Notable Quotes & Memorable Moments
-
On the Reddit insurance exodus:
“If you go on the health insurance subreddit, extremely common question now... should I just not get health insurance at all?... And for a lot of people that answer is actually probably no.”
—Nikhil ([00:00]) -
On the fragmentation dilemma:
“Choice is like the worst way. It’s choosing between the worst options now.”
—Nikhil ([21:30]) -
On doctor-patient tension:
“The existing healthcare system wants standardized care... but people want more agency in their healthcare. No one wants to be told ‘just wait and see.’”
—Nikhil ([01:02], [32:24]) -
GLP-1s Zeitgeist:
“Everyone wants to not be—like—obese, right? Near infinite demand here.”
—Nikhil ([68:10])
“It might be like the next statin... just put it in the water supply.”
—Jay ([71:08]) -
On AI slop in health content:
“I’m just not having fun on the internet anymore. AI has really distorted how content is created. We’re all in on [real life] events now.”
—Nikhil ([84:39])
Segment Timestamps
- Insurance Defection, Why Now? – [04:29]-[11:04]
- Cash Pay, Parallel Systems, & Health Sharing – [14:19]-[23:40]
- Startups: Opportunity in Navigation & Triage – [24:07]-[27:08]
- Diagnostics, Screening, & Proactive Health – [27:27]-[33:05]
- Wearables, LLMs, & Regulatory Challenges – [33:34]-[40:42]
- State vs. Federal Regulation in AI Health – [41:16]-[47:19]
- Healthcare AI: IP, New Data, Protocols – [47:55]-[53:18]
- Populist Backlash: Jobs, Errors, Autonomy – [55:25]-[66:11]
- GLP-1s, Drugs as Consumer Products – [67:05]-[74:41]
- Peptide Gray Market & FDA Regulation – [74:47]-[83:00]
- U.S. Healthcare Economics: Predicting the Future – [85:56]-[89:57]
- Content & Learning: Combatting AI Slop – [90:54]-[92:54]
Additional Insights
- The “Peter Attia Protocol” as IP: Individual doctors/influencers creating branded, possibly licensed protocols implemented via AI.

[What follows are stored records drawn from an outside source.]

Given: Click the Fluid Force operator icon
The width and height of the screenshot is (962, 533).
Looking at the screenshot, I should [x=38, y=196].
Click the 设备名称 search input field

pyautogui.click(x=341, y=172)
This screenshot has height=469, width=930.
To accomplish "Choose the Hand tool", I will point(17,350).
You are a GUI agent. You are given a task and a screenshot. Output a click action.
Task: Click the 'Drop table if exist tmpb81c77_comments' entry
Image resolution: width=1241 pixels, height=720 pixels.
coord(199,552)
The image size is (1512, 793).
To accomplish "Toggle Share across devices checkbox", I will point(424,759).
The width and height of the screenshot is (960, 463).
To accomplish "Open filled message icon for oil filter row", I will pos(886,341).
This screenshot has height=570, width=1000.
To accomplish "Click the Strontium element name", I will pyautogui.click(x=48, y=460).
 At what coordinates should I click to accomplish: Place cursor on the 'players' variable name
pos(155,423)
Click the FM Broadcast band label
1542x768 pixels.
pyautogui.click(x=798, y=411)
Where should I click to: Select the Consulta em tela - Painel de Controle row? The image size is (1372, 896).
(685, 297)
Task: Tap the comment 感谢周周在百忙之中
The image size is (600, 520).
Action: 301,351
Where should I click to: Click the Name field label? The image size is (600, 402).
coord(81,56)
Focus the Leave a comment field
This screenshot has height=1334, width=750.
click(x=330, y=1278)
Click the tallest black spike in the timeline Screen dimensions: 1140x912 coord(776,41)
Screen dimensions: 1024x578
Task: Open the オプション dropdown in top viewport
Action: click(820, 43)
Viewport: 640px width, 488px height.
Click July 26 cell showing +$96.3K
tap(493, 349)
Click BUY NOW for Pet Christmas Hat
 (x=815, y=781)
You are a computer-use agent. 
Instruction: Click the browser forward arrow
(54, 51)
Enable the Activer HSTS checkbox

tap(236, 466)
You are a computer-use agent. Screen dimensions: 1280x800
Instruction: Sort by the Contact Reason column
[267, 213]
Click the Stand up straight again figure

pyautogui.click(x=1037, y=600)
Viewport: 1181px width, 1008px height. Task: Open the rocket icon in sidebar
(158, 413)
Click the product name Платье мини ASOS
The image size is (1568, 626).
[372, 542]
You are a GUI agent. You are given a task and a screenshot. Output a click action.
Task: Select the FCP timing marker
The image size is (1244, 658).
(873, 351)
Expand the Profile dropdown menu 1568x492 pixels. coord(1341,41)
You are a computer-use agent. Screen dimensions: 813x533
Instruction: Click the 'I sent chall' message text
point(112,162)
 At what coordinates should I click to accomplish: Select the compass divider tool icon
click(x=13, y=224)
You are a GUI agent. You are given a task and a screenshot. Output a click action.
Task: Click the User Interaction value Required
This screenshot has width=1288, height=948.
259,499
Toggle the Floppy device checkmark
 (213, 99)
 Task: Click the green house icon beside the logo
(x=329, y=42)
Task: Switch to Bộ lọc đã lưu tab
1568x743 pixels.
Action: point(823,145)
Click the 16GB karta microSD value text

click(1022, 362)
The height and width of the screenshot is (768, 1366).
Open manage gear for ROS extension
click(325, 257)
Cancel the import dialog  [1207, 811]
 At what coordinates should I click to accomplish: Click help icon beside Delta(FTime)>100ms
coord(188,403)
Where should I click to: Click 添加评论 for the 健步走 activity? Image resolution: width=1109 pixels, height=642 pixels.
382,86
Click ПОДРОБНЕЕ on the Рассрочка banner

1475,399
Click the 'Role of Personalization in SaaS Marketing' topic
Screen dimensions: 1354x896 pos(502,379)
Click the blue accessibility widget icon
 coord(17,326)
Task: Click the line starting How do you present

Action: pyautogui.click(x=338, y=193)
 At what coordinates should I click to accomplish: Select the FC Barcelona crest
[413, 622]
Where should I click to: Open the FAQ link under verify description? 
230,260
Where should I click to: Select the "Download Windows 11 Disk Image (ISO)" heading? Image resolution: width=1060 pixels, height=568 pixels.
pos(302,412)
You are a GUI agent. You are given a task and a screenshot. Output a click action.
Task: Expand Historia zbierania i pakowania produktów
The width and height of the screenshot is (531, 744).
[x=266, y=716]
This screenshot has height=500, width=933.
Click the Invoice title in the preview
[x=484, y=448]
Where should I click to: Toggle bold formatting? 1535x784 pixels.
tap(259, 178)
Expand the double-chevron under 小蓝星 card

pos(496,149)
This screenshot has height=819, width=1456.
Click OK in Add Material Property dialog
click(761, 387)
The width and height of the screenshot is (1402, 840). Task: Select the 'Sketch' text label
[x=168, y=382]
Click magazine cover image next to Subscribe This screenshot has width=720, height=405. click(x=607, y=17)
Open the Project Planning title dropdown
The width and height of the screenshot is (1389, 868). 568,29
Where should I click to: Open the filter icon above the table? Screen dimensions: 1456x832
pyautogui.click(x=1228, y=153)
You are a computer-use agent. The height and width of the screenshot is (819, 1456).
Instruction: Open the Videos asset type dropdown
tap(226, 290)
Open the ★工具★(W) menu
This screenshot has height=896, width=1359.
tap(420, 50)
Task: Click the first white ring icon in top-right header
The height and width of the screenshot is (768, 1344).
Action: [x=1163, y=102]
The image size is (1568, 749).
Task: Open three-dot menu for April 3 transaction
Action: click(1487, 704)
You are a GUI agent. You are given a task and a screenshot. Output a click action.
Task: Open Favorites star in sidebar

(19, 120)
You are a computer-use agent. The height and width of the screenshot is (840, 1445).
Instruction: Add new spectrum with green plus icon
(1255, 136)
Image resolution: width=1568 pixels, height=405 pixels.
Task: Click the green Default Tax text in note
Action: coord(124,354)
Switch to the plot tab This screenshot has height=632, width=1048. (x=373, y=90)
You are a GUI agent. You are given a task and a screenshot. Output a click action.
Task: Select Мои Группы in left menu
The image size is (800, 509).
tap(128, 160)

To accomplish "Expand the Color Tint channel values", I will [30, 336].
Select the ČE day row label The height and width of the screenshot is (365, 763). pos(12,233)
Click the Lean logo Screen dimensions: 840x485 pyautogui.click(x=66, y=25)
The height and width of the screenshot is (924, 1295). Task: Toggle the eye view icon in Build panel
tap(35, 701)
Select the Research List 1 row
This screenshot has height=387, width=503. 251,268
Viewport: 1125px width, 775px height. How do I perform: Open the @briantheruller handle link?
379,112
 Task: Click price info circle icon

- Net-new biobanks: Untapped opportunity for startups to collect and leverage patient-uploaded real-world data for research and personalized medicine.
- The Event-ification of Healthcare Content: Digital content quality declining; shift toward in-person hackathons, workshops (Out of Pocket events) for genuine learning and engagement.
Closing Thoughts
Both Jay and Nikhil agree: U.S. healthcare is experiencing a once-in-a-generation inflection. The confluence of consumer-out migration from insurance, GLP-1s and experimental drugs, and the juggernaut of AI is blowing up old models, creating new opportunities—and new risks—for innovators, clinicians, regulators, and patients alike.
“People working in technology are coming into healthcare... there’s cool stuff happening. Come learn about it, come make an impact.”
—Jay ([90:25])
Summary compiled in the energetic, candid, and insightful style of the original discussion.